Once the line with "Task: Click the Nom input field" has been located in the records below, set down that line and all subsequent lines exactly, omitting the pictures.

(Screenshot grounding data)
=== Begin Enclosure ===
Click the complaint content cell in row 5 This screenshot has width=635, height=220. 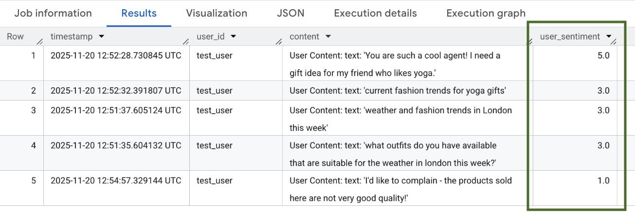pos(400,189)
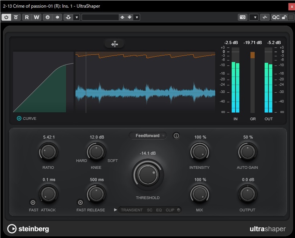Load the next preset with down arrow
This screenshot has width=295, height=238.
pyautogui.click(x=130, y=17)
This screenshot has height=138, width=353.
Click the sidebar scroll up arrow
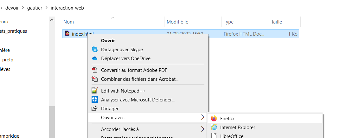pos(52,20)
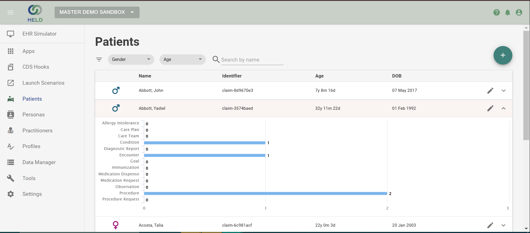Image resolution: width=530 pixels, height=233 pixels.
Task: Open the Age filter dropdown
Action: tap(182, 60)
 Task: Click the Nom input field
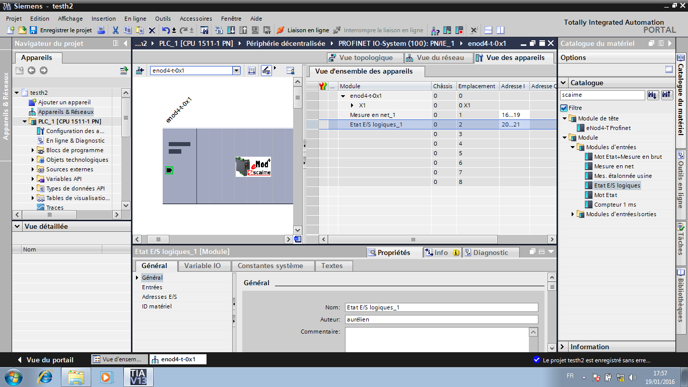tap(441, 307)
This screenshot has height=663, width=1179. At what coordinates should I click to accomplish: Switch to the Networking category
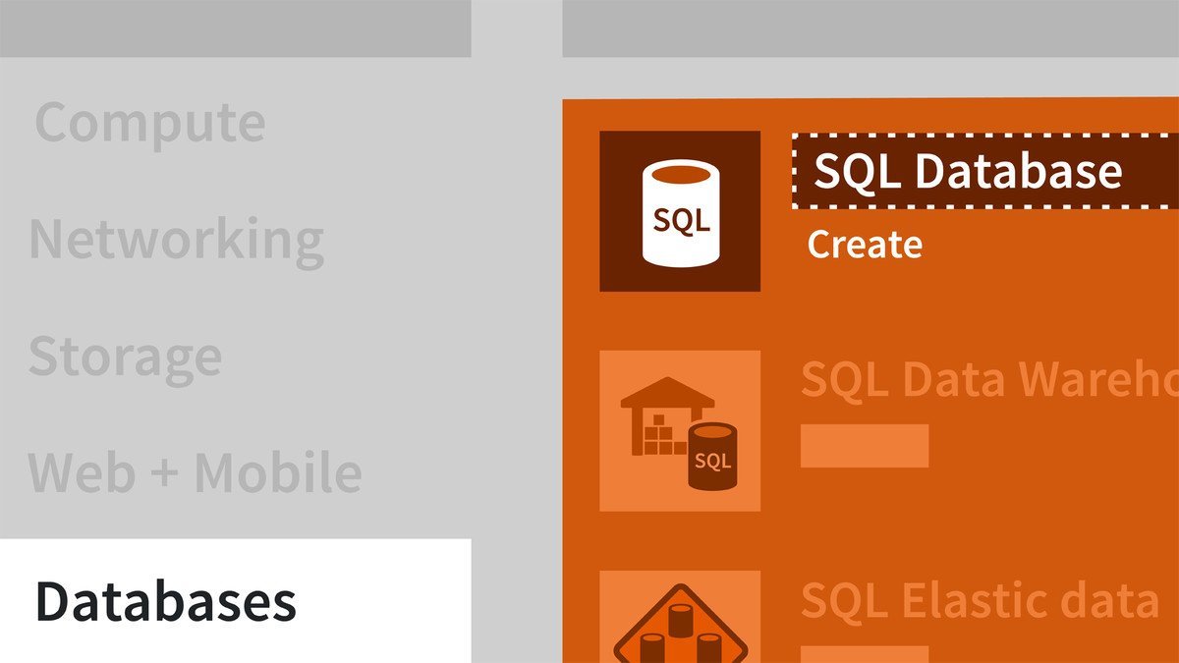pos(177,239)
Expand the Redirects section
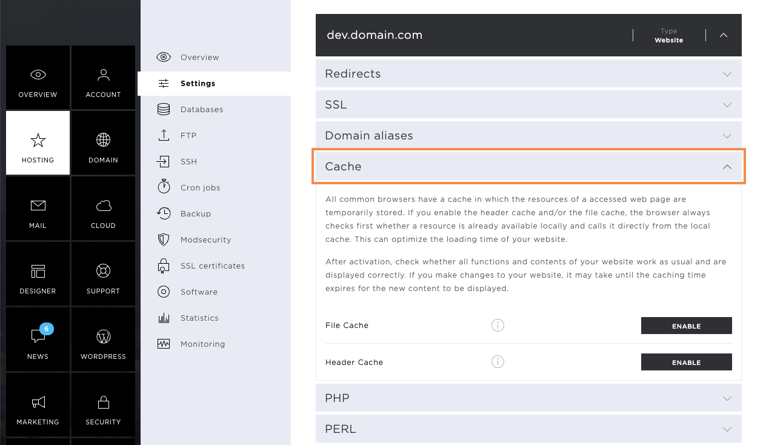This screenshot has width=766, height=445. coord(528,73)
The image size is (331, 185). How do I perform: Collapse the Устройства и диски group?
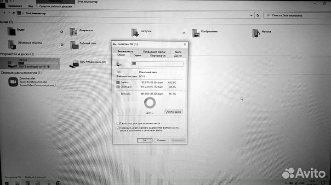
=== End Enclosure ===
## Result of this task
 Task: Click the Nom input field
tap(441, 307)
This screenshot has height=663, width=1179. At what coordinates should I click to accomplish: Switch to the Networking category
pos(177,239)
Expand the Redirects section
This screenshot has width=766, height=445. coord(528,73)
The image size is (331, 185). How do I perform: Collapse the Устройства и диски group?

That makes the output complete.